■ REQUIRED ACTIONS ■
1. In the passage on the Sossamon case, how many amicus filings support Sossamon?
2. Retype the passage on the Sossamon case, starting at "If the Court" and ending at "the plain language.".

PASSAGE PROVIDED below:

In light of what it interpreted to be “concessions” by both Sossamon and the federal government, Texas suggested that “this case was effectively over before it began.”  The case has always been about compensatory damages, and the Prison Litigation law bars them for inmates, the state noted.  Thus, it summed up, Sossamon is raising an issue “in only an academic sense,” so “the Court may wish to consider dismissing the writ as improvidently granted.”

Sossamon’s counsel, in a reply brief, do not take seriously the state’s suggestion that the case should be dismissed as unworthy of the Court’s time.  Sossamon’s claimed injury, the final brief asserted, is not one for mental or emotional injuries; it is for “violation of religious freedom,” and it is for that that he is seeking damages — even if the only damages that might be available would be nominal, or a token amount that would not provide full compensation.

The case, for all of its obvious importance, has not drawn a heavy outpouring of amicus briefs.  Only one supports Texas, but it is a plea by 30 other states to respect the sovereignty of the states as fully as the federal government expects its own sovereignty to be respected.  The phrase “appropriate relief” is too ambiguous to be dignified as full notice to the states that they were giving up their sovereignty by taking RLUIPA funds, the other states contended.

The amici filings in support of Sossamon — six in all — are predominantly from religious organizations or advocacy groups, along with civil liberties groups.  The Becket Fund for Religious Liberty undertook to calm any fears that the Justices might have that damages awards against states under RLUIPA would threaten their treasuries.   RLUIPA, in operation, is largely going to be limited to nominal damages, that brief said.  Texas, it noted, has already agreed to be summoned to court by accepting funds under RLUIPA, so “it adds no indignity to add one dollar of nominal damages.”

Analysis

If the Court wishes to avoid large constitutional questions — such as a clear definition of Congress’s Spending Clause authority — it likely will put its focus on interpreting the meaning of the phrase “appropriate relief” in RLUIPA.  The merits briefing has drawn the Court more toward that less daunting issue.

That inquiry, of course, could divide the eight Justices taking part, because reading a statute to some Justices means reading only the language Congress chose, while to other Justices the inquiry leads into an examination of legislative history and the judicial overlay that has been added to the plain language.

End of PASSAGE PROVIDED.
DATA TO EXAMINE below:

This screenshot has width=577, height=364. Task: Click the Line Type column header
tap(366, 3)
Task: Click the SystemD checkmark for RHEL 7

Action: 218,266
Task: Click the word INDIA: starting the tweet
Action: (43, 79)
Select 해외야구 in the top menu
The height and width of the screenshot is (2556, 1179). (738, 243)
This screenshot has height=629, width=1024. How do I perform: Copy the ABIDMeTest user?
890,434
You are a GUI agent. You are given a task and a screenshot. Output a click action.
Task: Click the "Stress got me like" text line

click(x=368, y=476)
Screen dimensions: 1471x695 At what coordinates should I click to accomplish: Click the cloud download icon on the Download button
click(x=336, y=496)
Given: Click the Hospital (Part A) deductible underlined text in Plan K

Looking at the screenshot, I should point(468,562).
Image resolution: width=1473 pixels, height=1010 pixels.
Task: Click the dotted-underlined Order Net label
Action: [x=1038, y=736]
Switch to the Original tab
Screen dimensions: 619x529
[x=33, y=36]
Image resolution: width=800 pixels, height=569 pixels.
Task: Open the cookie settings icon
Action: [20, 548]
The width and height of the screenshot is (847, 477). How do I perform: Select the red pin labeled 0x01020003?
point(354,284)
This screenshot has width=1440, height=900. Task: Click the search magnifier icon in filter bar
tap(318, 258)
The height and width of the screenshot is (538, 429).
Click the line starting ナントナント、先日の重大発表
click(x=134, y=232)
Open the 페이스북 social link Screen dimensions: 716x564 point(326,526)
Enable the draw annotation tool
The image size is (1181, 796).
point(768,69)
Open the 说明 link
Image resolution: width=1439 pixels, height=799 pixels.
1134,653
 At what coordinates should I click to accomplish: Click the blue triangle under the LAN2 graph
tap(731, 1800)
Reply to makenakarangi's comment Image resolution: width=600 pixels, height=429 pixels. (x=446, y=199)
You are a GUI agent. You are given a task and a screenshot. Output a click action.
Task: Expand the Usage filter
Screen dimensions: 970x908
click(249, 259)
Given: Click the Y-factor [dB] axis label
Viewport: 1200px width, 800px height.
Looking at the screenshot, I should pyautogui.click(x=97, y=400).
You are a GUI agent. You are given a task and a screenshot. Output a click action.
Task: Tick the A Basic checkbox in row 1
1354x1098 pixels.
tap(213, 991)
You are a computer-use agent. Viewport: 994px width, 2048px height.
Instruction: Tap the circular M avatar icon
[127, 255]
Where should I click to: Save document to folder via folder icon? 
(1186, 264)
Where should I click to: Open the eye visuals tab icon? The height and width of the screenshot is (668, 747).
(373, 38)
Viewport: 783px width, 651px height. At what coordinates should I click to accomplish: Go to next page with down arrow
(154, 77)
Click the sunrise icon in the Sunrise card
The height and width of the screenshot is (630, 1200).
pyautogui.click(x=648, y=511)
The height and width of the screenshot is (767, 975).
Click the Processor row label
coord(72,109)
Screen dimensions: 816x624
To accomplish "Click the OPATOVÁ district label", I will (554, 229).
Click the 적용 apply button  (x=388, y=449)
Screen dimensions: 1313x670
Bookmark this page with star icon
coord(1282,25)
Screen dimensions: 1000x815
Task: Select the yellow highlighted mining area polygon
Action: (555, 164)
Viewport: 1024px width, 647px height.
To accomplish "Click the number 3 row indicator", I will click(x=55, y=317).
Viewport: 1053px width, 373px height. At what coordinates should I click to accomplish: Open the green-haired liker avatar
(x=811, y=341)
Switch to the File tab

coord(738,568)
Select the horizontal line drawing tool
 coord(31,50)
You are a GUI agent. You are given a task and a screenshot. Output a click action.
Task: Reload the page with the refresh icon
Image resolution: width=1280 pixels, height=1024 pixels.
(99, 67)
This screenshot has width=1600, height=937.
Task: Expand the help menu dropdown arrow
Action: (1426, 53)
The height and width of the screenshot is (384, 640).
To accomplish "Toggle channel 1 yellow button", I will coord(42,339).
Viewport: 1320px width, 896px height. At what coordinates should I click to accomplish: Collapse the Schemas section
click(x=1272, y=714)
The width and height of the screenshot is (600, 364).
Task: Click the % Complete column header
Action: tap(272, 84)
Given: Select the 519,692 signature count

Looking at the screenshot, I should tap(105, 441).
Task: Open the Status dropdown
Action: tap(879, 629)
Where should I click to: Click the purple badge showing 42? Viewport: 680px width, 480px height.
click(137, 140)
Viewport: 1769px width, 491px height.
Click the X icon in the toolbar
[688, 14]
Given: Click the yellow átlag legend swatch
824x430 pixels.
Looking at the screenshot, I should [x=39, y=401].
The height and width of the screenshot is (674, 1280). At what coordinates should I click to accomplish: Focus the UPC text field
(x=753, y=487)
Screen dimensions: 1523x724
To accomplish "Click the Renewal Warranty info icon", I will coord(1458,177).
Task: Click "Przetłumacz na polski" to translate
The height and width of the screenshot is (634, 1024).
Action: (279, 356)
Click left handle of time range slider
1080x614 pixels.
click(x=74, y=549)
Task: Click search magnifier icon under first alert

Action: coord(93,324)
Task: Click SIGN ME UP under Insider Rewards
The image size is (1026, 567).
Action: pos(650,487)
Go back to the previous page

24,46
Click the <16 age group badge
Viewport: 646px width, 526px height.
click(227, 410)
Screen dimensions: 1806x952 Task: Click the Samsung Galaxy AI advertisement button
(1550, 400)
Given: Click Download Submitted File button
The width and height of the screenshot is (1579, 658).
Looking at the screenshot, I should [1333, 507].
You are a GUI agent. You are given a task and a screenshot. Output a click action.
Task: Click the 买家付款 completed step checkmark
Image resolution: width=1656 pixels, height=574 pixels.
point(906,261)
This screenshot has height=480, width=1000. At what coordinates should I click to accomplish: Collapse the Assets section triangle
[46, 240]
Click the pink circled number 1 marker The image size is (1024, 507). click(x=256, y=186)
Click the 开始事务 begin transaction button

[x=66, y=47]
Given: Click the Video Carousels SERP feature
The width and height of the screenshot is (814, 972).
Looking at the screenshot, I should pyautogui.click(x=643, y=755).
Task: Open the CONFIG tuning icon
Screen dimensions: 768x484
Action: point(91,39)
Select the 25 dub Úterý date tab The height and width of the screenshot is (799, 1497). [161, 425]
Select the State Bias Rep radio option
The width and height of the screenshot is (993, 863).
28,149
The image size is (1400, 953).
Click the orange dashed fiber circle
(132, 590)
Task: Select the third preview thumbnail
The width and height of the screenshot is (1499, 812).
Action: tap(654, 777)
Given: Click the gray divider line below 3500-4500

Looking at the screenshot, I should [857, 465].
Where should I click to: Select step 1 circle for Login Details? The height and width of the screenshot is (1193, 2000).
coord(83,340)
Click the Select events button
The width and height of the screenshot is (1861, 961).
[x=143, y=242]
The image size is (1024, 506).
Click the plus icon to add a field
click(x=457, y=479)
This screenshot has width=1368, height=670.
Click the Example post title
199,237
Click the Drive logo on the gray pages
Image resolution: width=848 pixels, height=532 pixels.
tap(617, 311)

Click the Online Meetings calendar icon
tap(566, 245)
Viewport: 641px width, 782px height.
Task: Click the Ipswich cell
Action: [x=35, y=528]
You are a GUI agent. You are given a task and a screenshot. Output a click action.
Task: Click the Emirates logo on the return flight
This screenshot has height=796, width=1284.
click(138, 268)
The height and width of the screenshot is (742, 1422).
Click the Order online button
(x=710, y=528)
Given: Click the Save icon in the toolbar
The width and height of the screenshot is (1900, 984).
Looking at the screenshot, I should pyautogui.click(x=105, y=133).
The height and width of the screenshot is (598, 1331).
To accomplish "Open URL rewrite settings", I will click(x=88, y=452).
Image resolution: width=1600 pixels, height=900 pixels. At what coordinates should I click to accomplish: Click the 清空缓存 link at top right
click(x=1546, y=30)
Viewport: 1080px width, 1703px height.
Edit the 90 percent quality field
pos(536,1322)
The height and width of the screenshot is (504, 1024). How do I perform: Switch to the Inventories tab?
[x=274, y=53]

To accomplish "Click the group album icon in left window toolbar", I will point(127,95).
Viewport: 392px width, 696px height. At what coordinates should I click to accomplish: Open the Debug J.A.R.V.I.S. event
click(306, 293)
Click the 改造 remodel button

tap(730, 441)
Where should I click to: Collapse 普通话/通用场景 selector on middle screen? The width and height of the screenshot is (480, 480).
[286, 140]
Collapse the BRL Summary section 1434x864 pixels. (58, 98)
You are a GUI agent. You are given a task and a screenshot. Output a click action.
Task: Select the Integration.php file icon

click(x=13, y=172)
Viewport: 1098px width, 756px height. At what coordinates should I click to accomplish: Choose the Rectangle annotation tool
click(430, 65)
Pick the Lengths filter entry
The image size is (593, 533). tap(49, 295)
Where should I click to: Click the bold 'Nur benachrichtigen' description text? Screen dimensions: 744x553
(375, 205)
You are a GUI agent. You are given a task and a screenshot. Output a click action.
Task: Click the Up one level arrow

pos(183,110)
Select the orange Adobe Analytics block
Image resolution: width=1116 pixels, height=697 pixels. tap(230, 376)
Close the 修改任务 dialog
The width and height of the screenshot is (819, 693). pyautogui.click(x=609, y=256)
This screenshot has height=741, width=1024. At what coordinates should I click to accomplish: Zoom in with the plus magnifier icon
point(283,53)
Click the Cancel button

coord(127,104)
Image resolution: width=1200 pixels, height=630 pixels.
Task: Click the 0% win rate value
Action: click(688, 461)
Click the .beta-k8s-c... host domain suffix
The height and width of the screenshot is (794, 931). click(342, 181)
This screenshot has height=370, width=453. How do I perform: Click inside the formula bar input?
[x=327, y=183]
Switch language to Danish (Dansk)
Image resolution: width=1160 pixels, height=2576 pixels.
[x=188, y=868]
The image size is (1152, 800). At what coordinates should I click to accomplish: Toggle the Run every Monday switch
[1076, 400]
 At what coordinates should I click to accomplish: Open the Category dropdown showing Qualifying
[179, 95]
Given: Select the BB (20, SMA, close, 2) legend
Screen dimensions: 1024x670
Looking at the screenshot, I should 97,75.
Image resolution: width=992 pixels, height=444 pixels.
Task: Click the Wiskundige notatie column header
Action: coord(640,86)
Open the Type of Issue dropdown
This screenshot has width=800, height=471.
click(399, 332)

End of DATA TO EXAMINE.

■ ANSWERS ■
1. Six.

2.
If the Court wishes to avoid large constitutional questions — such as a clear definition of Congress’s Spending Clause authority — it likely will put its focus on interpreting the meaning of the phrase “appropriate relief” in RLUIPA.  The merits briefing has drawn the Court more toward that less daunting issue.

That inquiry, of course, could divide the eight Justices taking part, because reading a statute to some Justices means reading only the language Congress chose, while to other Justices the inquiry leads into an examination of legislative history and the judicial overlay that has been added to the plain language.